Document segment:
[START]
Louie is an industry expert in online user policy, content moderation, scaled enforcement operations for social media, product integrity, building internal governance tools and dashboards, and community support operations. She has spoken on online risk, tech governance and tech policy at SXSW, IDEO, Techweek NYC, the NYPD Cyber Intelligence & Counterterrorism Conference, and the Microsoft Social Computing Symposium.
CASEY NEWTON
Casey Newton is the founder and editor of Platformer, an independent publication devoted to exploring the intersection of technology and democracy. Of Platformer, it is said “there’s no better way to understand how social networks and the modern internet shapes our lives.” Always evolving with the news, Newton’s current work focuses on the rise of artificial intelligence, how social media affects human behavior and politics, government regulation of Big Tech, as well as the declining trust in government and ongoing threats to democracy. He also co-hosts Hard Fork, the critically acclaimed New York Times podcast about the future that is already here, alongside Kevin Roose.
Offering a mix of original reporting, analysis, and commentary, Platformer serves as a daily live blog for this tumultuous period in the history of technology and governance. Over 150,00 people — including big tech executives and their counterparts in academia, government, and journalism — trust the newsletter to keep them informed on the industry’s most important developments of the day. Nothing quite captures the significance of the newsletter to the tech community more than the anecdote that many Twitter employees, during Elon Musk’s takeover, learned of their layoffs from Platformer, not through internal means.
In 2020, Newton was a finalist for the National Magazine Award for his series of investigative reports about content moderation that lead to a $52 million settlement for Facebook moderators who developed PTSD on the job.
Prior to founding Platformer in 2020, Newton spent 10 years covering Silicon Valley for The Verge, CNET, and the San Francisco Chronicle. While at The Verge, he authored The Interface, a daily newsletter with over 20,000 subscribers, and hosted the Converge podcast, offering humorous and revealing conversations.
KEVIN ROOSE
Kevin Roose is an award-winning technology columnist for The New York Times and the bestselling author of three books, “Futureproof,” “Young Money,” and “The Unlikely Disciple.” His column, “The Shift”, examines the intersection of tech, business, and culture. He is a recurring guest on The Daily and appears regularly on leading TV and radio shows. He writes and speaks frequently on top¬ics including automation and artificial intelligence, social media, disinformation and cybersecurity, and digital wellness.
[END]
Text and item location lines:
[START]
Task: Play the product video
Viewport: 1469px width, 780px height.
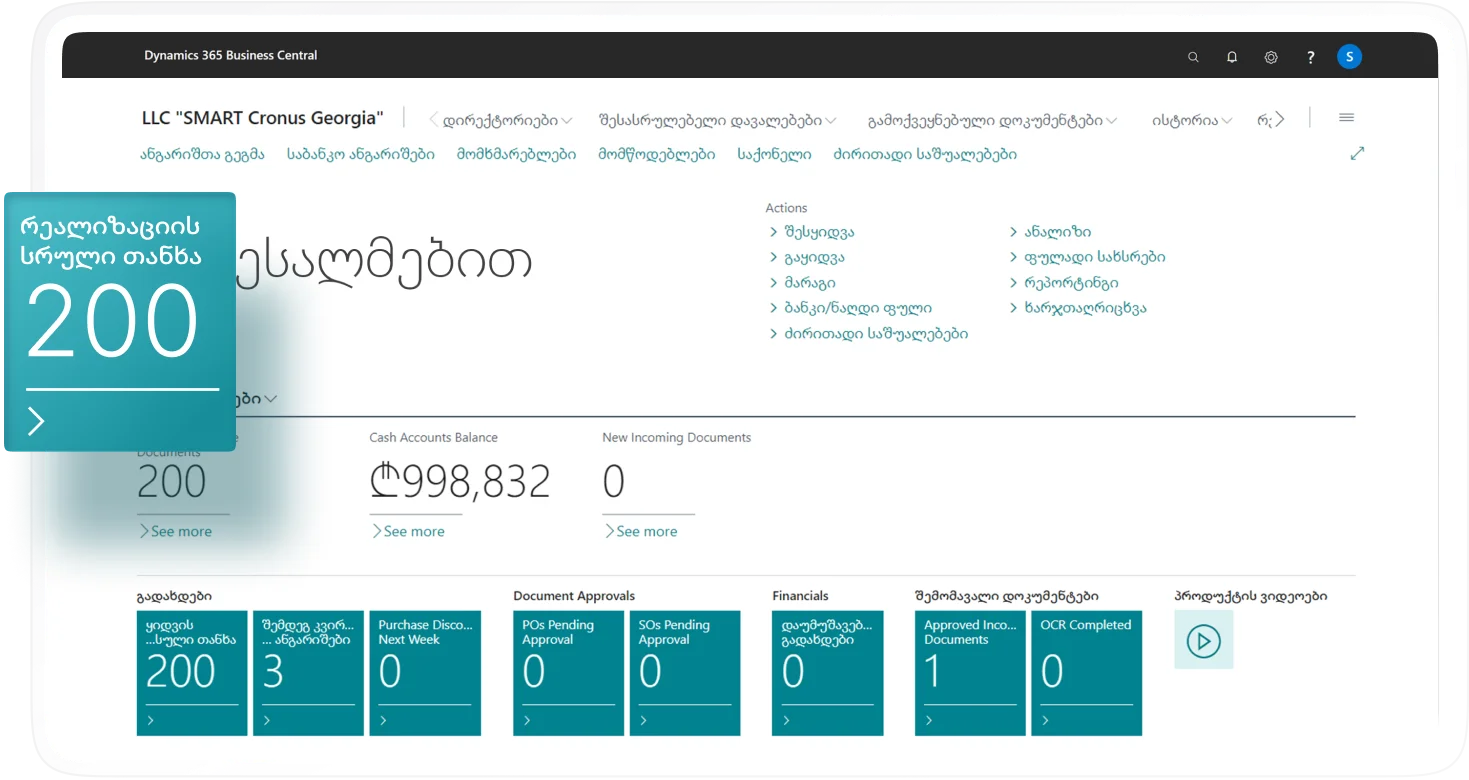Action: click(1203, 640)
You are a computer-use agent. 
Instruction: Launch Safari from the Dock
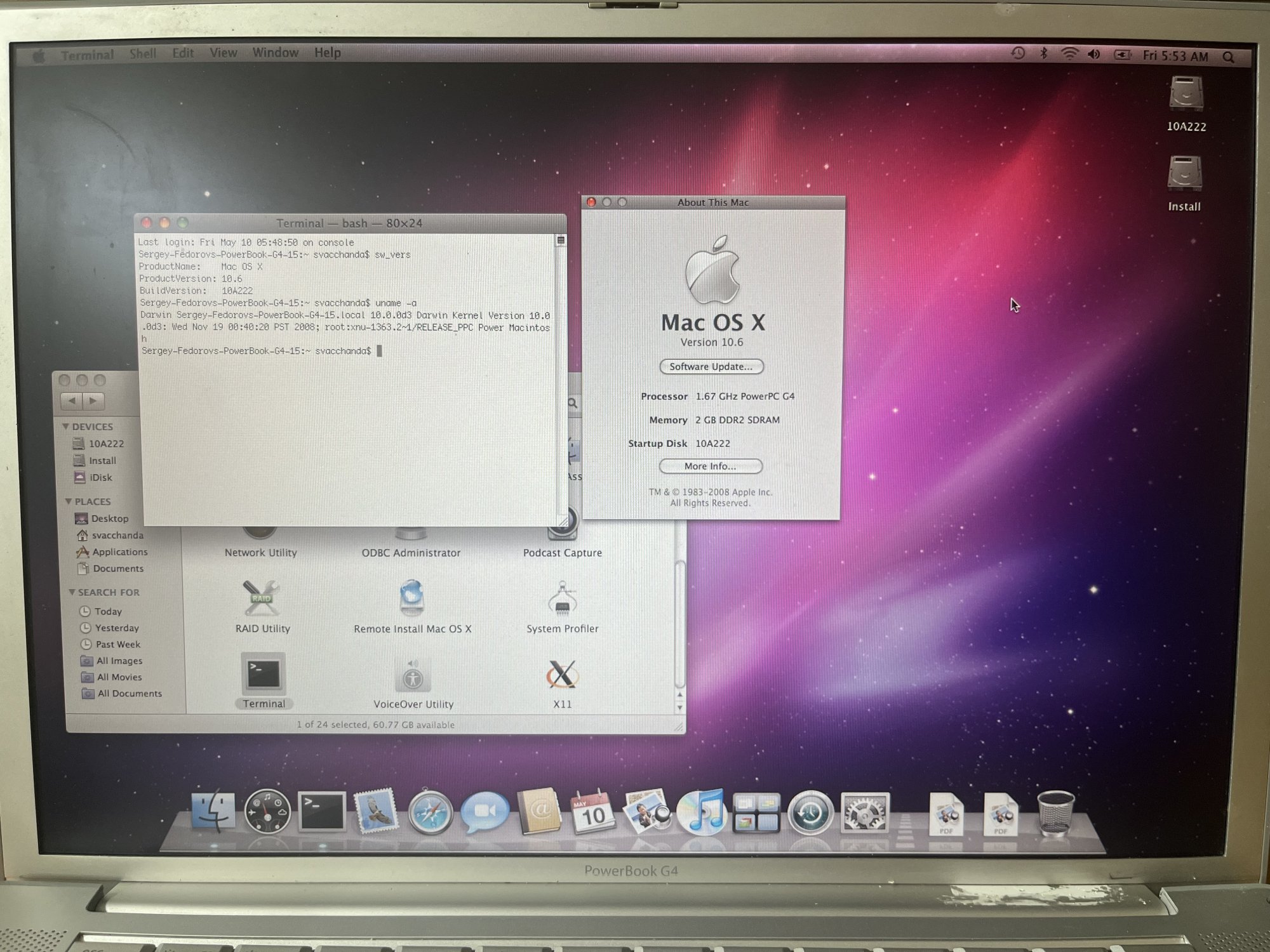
[END]
Set task 1:
Answer these questions about the speaker bios:
(a) Who co-hosts Hard Fork with Casey Newton?
(b) How many years did Newton cover Silicon Valley before founding Platformer?
(c) What is the name of Kevin Roose's column?
Set task 2:
Echo a passage of the speaker bios word for word: begin at the words that have "In 2020, Newton was" and stop after "on the job.".
Set task 3:
List every event or venue where the speaker bios say Louie has spoken.
You won't need the lines to finish any of this.

Full response 1:
(a) Kevin Roose
(b) 10 years
(c) "The Shift"

Full response 2:
In 2020, Newton was a finalist for the National Magazine Award for his series of investigative reports about content moderation that lead to a $52 million settlement for Facebook moderators who developed PTSD on the job.

Full response 3:
SXSW
IDEO
Techweek NYC
the NYPD Cyber Intelligence & Counterterrorism Conference
the Microsoft Social Computing Symposium